Yup, that was my first thought. A few here do seem to get angry a lot but most of us are just having fun. :tango_face_grin:

Also remember that quite a number of us belong to the Old Farts Club. That means we made it a lot longer than many others. Most of the haters you see on the news are youngins.


----------



## A Watchman (Sep 14, 2015)

We see it a little different down here in the South, we have an ageless sayin'; "Better to be pissed off than pissed on"! :vs_no_no_no:


----------



## paraquack (Mar 1, 2013)

Hating the left gives me something to live for.


----------



## The Tourist (Jun 9, 2016)

Well, I think I understand the logic.

About five years ago a disheveled freak came to our table at the café and started babbling about us being members of "the red car conspiracy" that was constantly watching him.

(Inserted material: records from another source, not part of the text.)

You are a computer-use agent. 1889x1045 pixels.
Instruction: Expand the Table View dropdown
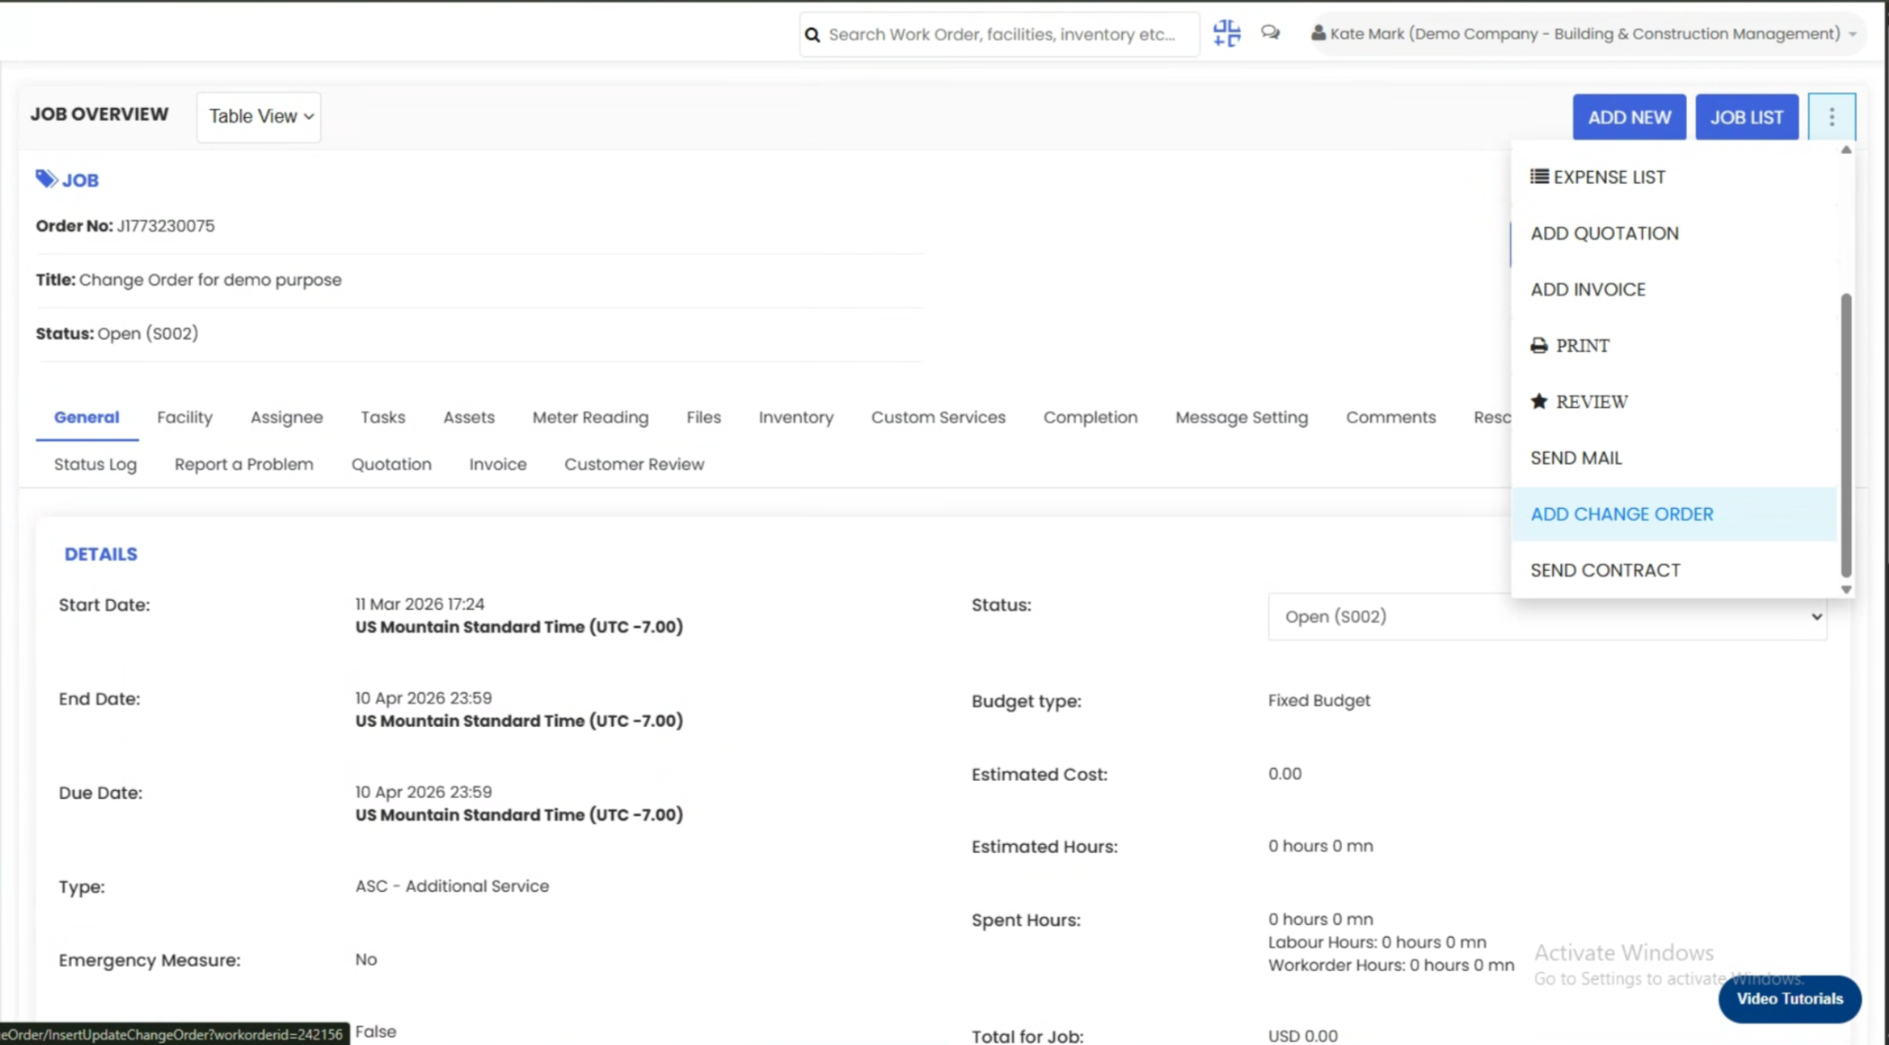click(260, 116)
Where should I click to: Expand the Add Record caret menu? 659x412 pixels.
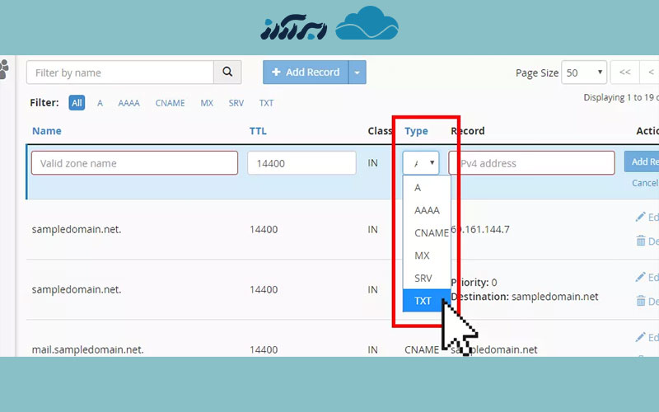point(357,73)
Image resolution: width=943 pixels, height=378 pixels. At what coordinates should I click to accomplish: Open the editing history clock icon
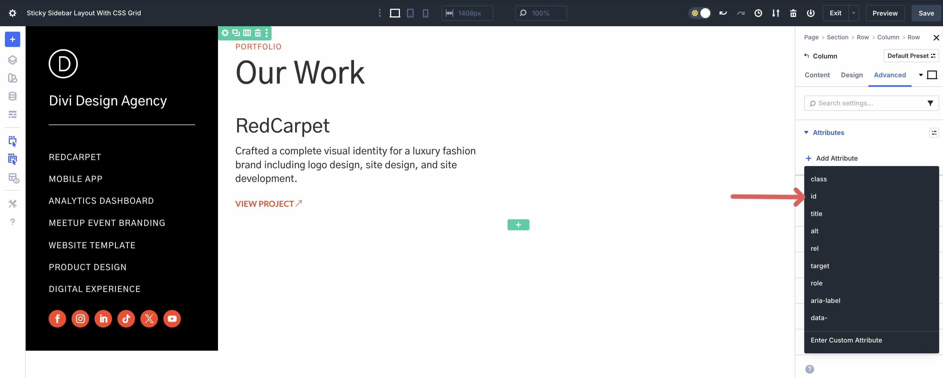click(758, 13)
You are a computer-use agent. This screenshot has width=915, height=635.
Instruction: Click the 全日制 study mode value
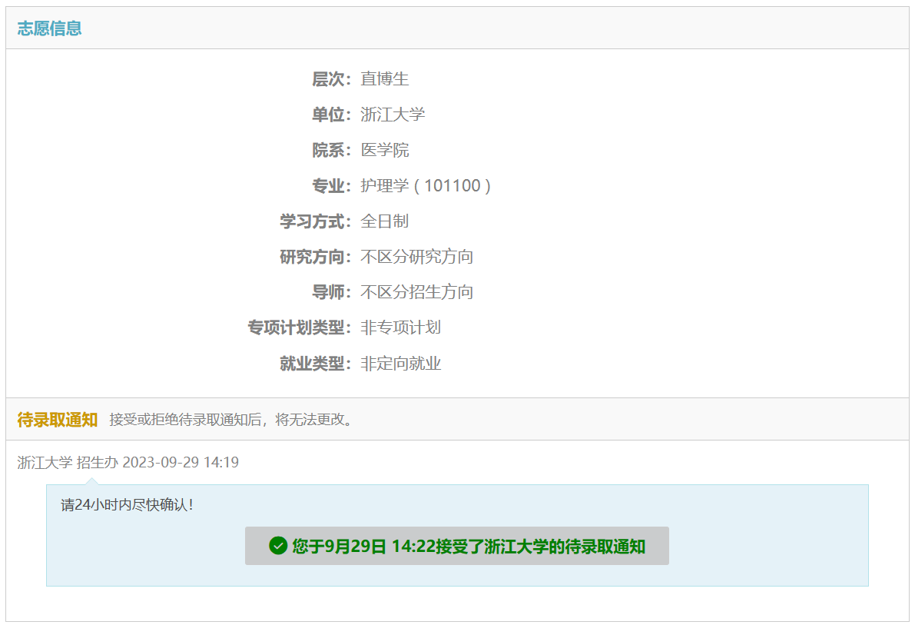click(x=385, y=221)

He almost got shot, thus proving the postulate.


----------



## Winston Smith (Oct 21, 2017)

Conservatives are too busy working and supporting the lazy, shiftless Lefties. We don't have time to dwell on negative thoughts.
Libs are a different story. They wake up at the crack of noon, get their government check, then join some riot protesting how bad life is. 

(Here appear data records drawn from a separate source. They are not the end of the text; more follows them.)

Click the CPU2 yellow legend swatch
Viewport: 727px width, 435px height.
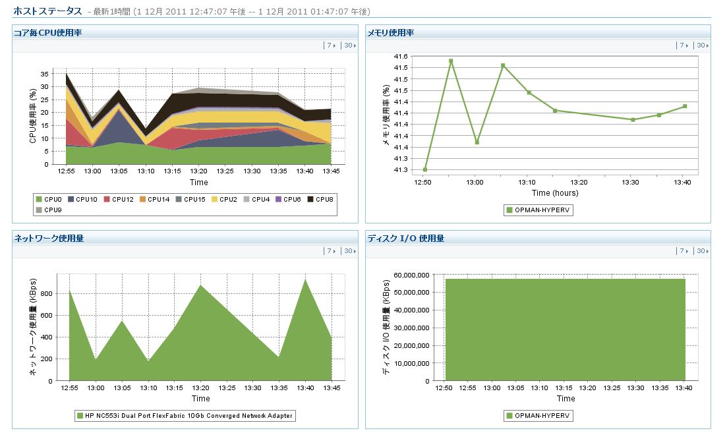point(215,200)
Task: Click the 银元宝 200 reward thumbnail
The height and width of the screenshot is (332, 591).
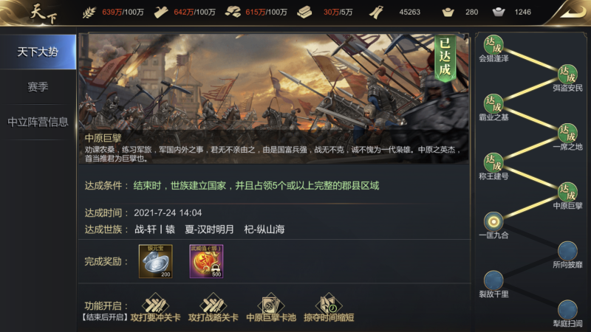Action: 156,261
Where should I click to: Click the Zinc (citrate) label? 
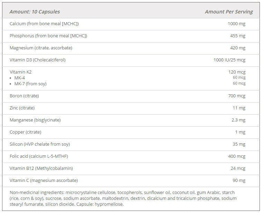(22, 108)
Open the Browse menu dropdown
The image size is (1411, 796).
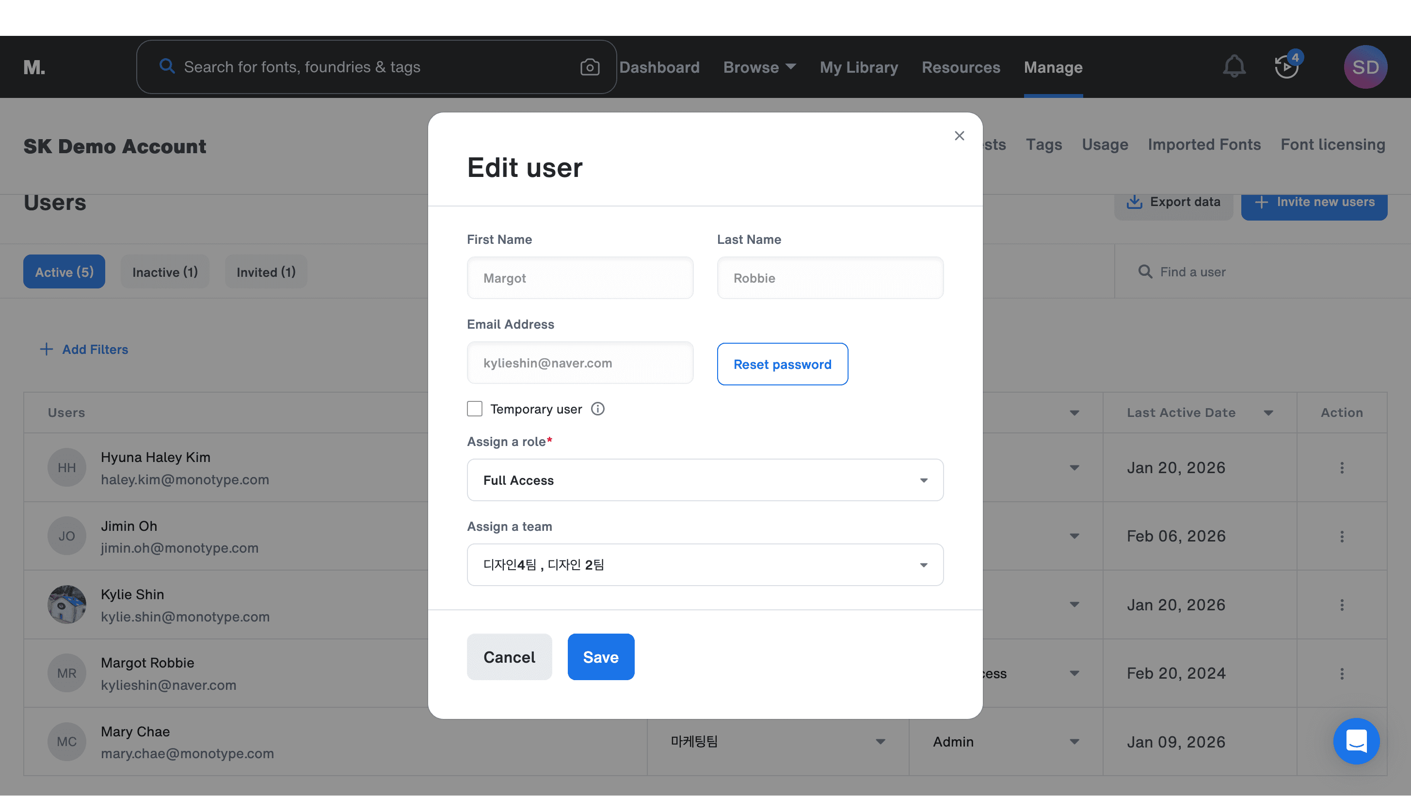(759, 67)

I'll never be angry, because I'm on the Right side of life.


----------



## Smitty901 (Nov 16, 2012)

Depends who you get angry with. Because I disagree with someone does not mean I hate. Big word.


----------



## Jammer Six (Jun 2, 2017)

Winston Smith said:


> Conservatives are too busy working and supporting the lazy, shiftless Lefties. We don't have time to dwell on negative thoughts.
> Libs are a different story. They wake up at the crack of noon, get their government check, then join some riot protesting how bad life is.
> 
> I'll never be angry, because I'm on the Right side of life.


That was pretty funny.


----------



## Coastie dad (Jan 2, 2016)

It's always good to be able to laugh at yourself.


----------



## Sasquatch (Dec 12, 2014)

That's my secret....I'm always angry.


----------



## inceptor (Nov 19, 2012)

Sasquatch said:


> I'm not angry. You wouldn't like me when I'm angry.
> 
> I'm Always Angry GIF from Hulk GIFs


Your gif didn't work. :vs_mad:


----------



## rice paddy daddy (Jul 17, 2012)

I gave up the hate years ago.

Happy, joyous, and free!

But, like my Brother Smitty, I can still disagree strongly with people & issues, but that does not constitute hate.

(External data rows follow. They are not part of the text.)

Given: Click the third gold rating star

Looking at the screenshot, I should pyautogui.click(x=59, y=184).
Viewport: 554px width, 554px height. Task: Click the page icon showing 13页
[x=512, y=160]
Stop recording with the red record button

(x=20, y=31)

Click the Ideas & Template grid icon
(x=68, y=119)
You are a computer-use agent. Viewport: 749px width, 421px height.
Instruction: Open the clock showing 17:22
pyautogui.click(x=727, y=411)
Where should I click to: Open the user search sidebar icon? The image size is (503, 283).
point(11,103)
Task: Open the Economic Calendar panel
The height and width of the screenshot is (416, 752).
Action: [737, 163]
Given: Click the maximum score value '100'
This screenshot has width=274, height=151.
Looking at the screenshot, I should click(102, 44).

Heck, I don't even give a fig about Hanoi Jane Fonda.


----------



## inceptor (Nov 19, 2012)

rice paddy daddy said:


> I gave up the hate years ago.
> 
> Happy, joyous, and free!
> 
> ...


Hate causes too much stress and shortens your life span. I'm here to have fun and enjoy life.

Sure there are those that I strongly disagree with but they aren't worth the stress hate causes. So I taunt a little and laugh when they explode.


----------



## A Watchman (Sep 14, 2015)

inceptor said:


> Hate causes too much stress and shortens your life span. I'm here to have fun and enjoy life.
> 
> Sure there are those that I strongly disagree with but they aren't worth the stress hate causes. So I taunt a little and laugh when they explode.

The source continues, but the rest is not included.